Well, maybe not smack around. But it did involve shaking my finger and saying things like, “Stop it.”
It all had to do with what I’ve written posts about in the past: giving your employees the authority to grow your business.
I was in a meeting with the client, who owns three retail stores in a large city. During our afternoon meeting with the management team, I inquired as to how the employee authority program we set up is going.
One of the managers brought up a situation in the store she manages, discussing a family who shops there regularly. The family has a unique situation in that the father recently returned from service in Afghanistan, where he was injured and is now undergoing extensive rehabilitation.
“The family is really great,” the manager told me. “I really admire the mom, keeping it all together. Some days she looks so frazzled. We thought maybe we could do something for them, so I came up with the idea of a gift certificate to a nice restaurant so that she wouldn’t have to cook for one night.”
“Great idea,” I replied. “So, how did it go?”
“We didn’t do it.”
“You didn’t do it? Why not?”
At this point, the manager innocently glanced over at the boss. “Well, we talked about it and asked Mr. BossMan what he thought. He didn’t really care for the idea, so we didn’t do it.”
Here is where the finger shaking started.

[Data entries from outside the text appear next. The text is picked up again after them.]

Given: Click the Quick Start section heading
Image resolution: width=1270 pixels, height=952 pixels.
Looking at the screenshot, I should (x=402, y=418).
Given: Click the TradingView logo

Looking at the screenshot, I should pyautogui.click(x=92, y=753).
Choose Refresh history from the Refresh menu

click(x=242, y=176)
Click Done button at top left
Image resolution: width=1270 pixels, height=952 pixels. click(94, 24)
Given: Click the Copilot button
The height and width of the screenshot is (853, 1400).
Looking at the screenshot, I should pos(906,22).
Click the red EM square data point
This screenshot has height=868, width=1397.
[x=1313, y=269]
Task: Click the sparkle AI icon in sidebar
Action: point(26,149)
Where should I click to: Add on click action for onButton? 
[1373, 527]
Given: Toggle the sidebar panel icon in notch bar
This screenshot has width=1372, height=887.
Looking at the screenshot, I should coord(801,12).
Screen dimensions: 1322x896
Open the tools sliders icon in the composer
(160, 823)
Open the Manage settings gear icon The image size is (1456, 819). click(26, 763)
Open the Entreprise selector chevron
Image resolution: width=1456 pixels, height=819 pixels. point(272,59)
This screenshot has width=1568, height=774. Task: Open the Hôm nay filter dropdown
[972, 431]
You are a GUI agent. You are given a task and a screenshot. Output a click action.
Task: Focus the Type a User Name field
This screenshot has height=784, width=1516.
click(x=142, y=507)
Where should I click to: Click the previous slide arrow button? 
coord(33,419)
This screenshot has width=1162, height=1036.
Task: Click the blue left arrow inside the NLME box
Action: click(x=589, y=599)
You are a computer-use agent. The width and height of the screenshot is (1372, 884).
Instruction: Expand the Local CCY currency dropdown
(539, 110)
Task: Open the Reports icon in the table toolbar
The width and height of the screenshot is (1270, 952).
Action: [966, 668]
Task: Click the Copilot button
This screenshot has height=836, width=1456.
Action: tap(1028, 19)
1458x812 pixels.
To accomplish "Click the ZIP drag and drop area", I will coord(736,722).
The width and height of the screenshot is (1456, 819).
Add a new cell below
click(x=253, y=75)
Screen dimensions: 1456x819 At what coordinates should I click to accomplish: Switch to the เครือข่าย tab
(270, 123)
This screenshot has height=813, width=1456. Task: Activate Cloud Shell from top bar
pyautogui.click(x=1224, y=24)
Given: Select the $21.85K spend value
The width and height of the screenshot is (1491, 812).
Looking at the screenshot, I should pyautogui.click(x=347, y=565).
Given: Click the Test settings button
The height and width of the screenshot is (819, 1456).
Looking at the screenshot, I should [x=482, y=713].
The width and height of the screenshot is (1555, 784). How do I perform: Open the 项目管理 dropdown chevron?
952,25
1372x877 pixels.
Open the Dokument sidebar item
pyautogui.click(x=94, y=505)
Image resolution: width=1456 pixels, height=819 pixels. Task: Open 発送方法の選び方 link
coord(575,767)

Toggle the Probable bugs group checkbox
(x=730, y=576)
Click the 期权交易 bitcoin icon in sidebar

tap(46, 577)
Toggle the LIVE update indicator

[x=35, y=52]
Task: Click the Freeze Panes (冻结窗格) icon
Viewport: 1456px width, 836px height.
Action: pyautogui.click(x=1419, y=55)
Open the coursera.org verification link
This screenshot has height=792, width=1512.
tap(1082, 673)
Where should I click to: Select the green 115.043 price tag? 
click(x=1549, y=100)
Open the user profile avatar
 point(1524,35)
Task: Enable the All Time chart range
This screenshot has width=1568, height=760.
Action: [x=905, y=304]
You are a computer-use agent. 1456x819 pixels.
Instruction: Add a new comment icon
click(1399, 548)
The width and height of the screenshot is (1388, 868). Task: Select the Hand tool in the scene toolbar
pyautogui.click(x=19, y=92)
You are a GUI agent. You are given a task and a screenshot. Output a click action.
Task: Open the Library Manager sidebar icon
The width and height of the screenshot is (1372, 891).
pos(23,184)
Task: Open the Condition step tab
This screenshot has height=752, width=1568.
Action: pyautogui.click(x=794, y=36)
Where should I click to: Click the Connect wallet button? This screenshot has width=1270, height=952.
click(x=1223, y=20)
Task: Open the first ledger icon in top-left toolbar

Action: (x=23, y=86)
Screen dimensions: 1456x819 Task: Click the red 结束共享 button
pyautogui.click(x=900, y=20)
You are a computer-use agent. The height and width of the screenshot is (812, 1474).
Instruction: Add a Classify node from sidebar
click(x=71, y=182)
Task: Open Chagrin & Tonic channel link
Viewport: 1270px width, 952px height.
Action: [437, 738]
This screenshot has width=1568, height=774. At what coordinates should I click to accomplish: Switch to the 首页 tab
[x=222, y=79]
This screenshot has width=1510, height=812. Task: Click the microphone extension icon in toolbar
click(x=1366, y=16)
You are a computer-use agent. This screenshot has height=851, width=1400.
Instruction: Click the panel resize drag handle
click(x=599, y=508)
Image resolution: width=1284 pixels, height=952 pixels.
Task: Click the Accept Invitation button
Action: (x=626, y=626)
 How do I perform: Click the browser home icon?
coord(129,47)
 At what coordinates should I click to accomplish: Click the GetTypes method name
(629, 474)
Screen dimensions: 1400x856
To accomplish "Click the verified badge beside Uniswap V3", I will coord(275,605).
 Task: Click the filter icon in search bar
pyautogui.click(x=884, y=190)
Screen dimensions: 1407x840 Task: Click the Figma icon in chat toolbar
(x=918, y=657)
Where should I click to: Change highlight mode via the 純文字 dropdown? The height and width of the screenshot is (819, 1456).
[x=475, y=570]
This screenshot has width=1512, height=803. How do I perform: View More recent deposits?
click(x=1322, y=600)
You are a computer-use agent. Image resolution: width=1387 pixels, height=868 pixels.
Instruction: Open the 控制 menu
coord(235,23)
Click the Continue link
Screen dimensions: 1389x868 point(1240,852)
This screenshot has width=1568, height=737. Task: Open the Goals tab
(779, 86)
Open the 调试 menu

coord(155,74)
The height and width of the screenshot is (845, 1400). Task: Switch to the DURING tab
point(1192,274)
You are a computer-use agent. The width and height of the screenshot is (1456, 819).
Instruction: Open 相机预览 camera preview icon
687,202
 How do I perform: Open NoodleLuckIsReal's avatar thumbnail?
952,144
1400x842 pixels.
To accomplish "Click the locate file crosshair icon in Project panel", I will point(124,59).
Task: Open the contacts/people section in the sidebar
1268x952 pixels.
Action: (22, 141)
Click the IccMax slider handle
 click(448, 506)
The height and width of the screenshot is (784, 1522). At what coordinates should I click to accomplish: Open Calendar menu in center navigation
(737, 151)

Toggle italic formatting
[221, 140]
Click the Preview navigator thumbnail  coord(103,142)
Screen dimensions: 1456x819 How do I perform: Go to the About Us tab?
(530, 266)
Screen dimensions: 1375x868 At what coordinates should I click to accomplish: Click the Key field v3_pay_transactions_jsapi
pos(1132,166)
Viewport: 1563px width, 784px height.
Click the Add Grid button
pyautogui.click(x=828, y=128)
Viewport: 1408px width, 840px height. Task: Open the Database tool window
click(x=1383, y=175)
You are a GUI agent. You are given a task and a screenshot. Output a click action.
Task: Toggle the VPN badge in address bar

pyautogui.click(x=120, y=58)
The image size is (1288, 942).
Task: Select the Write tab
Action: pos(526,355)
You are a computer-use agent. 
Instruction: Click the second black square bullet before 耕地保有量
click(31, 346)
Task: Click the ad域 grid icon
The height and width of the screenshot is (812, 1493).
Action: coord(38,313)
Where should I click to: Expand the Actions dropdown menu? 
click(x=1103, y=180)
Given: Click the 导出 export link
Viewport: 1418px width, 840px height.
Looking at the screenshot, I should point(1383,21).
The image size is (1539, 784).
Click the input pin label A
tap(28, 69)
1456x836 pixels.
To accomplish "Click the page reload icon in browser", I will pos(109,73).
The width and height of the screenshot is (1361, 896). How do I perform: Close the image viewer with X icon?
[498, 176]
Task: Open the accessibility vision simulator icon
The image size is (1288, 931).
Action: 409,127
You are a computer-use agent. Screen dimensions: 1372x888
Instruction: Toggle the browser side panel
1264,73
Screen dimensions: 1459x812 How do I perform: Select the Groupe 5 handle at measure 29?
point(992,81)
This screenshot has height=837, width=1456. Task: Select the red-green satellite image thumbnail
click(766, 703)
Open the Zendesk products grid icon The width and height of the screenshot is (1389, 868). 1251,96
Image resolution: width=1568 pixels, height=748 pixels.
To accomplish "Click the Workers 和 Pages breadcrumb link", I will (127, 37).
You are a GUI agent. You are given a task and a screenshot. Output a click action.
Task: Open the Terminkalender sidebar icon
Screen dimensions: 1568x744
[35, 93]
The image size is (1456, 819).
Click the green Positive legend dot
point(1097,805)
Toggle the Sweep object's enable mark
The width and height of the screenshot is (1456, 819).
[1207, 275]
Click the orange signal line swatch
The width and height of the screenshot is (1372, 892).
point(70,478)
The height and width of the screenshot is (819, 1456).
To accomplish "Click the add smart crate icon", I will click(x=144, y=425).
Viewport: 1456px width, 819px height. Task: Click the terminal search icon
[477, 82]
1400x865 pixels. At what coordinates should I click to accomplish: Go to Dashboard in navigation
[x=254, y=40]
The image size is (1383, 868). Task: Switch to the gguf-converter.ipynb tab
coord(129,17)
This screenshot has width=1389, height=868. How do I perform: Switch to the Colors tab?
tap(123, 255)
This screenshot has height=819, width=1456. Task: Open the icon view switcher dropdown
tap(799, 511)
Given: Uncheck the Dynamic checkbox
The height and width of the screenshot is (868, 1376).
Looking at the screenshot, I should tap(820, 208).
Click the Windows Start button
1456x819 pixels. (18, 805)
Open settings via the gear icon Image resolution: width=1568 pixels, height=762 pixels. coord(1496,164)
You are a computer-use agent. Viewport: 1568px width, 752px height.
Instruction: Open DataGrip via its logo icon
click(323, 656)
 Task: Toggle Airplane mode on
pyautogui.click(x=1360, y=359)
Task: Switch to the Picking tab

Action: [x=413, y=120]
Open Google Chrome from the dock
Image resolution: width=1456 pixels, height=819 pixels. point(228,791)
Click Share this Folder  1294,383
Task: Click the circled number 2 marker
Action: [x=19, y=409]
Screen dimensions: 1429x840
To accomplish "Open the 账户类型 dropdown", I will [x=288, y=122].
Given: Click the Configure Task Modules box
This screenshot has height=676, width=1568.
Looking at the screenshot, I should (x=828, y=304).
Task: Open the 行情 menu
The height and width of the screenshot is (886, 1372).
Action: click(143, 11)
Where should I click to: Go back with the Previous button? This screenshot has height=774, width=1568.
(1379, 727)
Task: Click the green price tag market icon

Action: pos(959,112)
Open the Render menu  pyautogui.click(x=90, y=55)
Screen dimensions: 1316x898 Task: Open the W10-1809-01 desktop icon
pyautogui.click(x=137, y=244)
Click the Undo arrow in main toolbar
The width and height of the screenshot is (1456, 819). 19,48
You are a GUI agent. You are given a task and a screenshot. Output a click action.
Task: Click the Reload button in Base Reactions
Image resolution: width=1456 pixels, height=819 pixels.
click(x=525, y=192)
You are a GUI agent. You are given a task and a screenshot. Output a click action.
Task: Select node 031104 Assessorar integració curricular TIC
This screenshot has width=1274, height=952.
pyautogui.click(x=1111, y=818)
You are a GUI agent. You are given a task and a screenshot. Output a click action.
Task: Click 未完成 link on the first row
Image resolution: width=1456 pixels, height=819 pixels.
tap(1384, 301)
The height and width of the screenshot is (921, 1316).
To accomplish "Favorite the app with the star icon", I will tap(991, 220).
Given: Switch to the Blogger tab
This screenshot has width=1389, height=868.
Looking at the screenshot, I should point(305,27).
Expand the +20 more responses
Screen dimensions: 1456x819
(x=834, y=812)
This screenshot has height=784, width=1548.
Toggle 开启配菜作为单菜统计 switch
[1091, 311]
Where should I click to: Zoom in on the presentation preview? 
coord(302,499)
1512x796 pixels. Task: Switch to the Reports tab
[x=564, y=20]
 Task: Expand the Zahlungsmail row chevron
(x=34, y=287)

An employee authority program will NEVER work unless the employee has complete authority.
Have a great idea to make a customer feel good? Does it fit within the monthly budget prescribed for customer feel-good marketing? DO IT.
Don’t think it to death. And above all, DON’T ASK THE BOSS FOR PERMISSION.
JUST. DO. IT.
It is the BossMan’s responsibility to “cut the cord” with management and staff on customer satisfaction marketing. Any boss worth his/her weight has to constantly drill employees on how great they are, and how much trust there is to do the right thing for customers.
This is a marketing idea that costs little and can be budgeted using marketing dollars. It requires little from BossMan other than reminding employees that they have the authority to solve problems or make a customer’s day a little happier.
You see employee authority programs in use all around you. Starbucks. Zappo’s. Ritz Carlton Hotels. Yes, they’re big companies. How do you think they got that way?
Seriously. Think about it. THEN DO IT.